# WHAT THE TASK REQUIRES
From the records that follow, copy every line that contains the word "width".

# SOURCE RECORDS
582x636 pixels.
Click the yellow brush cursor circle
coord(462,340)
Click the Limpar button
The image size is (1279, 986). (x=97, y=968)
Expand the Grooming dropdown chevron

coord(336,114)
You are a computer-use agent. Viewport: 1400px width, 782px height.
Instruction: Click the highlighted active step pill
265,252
==
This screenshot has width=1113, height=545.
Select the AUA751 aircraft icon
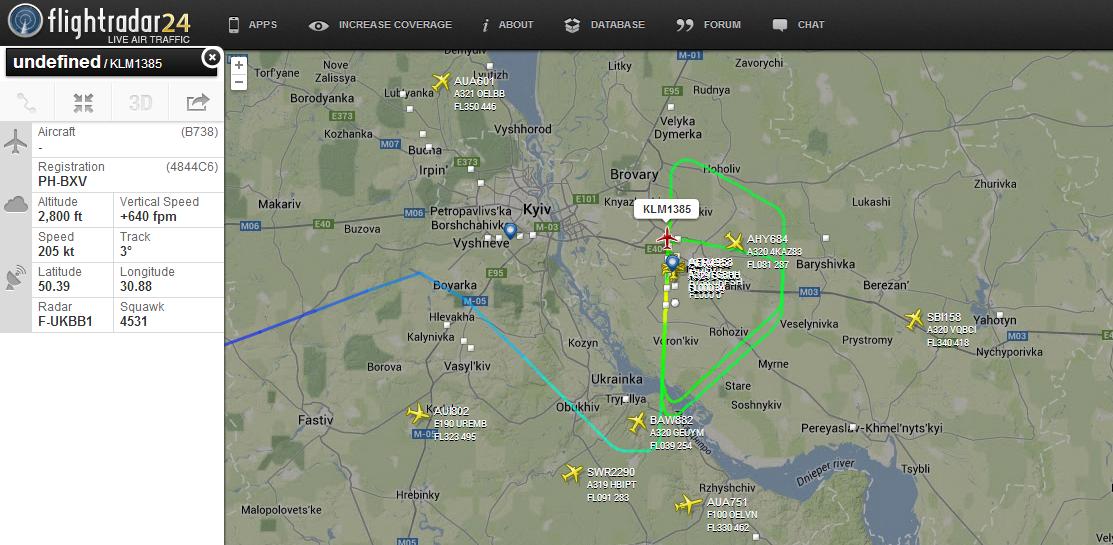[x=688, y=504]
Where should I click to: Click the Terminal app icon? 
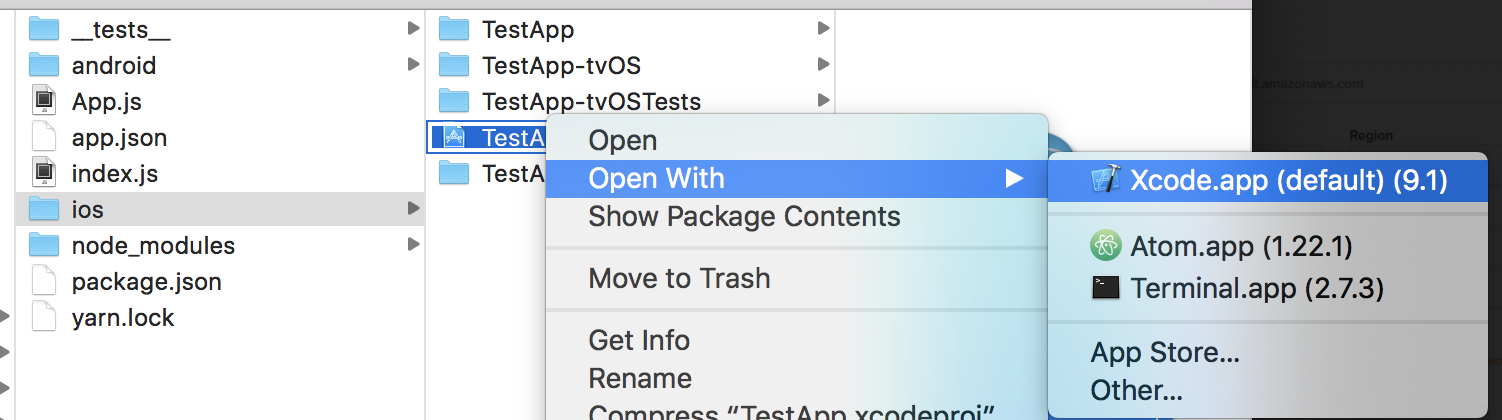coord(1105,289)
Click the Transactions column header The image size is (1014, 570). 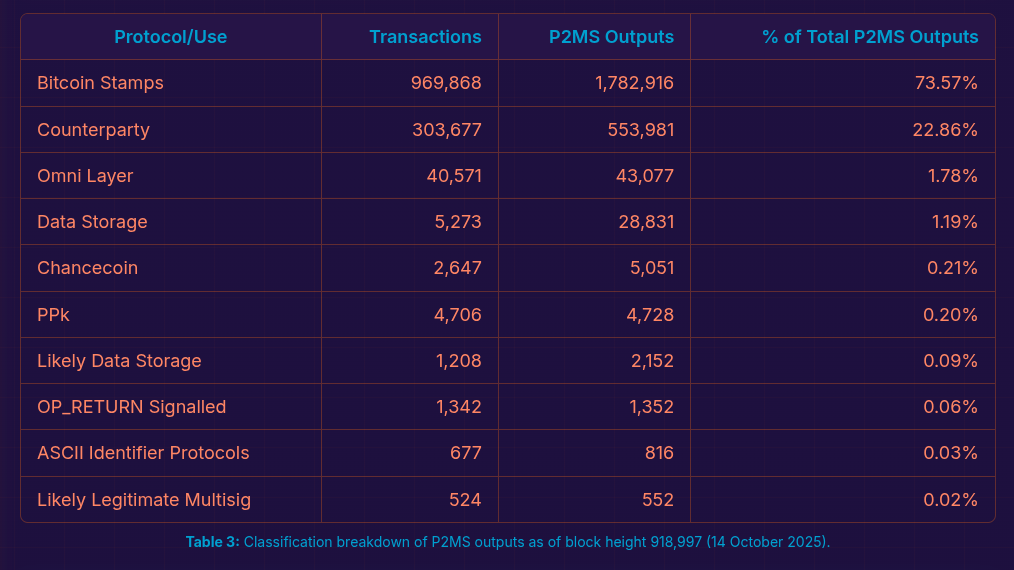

# REPLY TO THE EXERCISE
You are a computer-use agent. Viewport: 1400px width, 782px height.
This screenshot has width=1113, height=545.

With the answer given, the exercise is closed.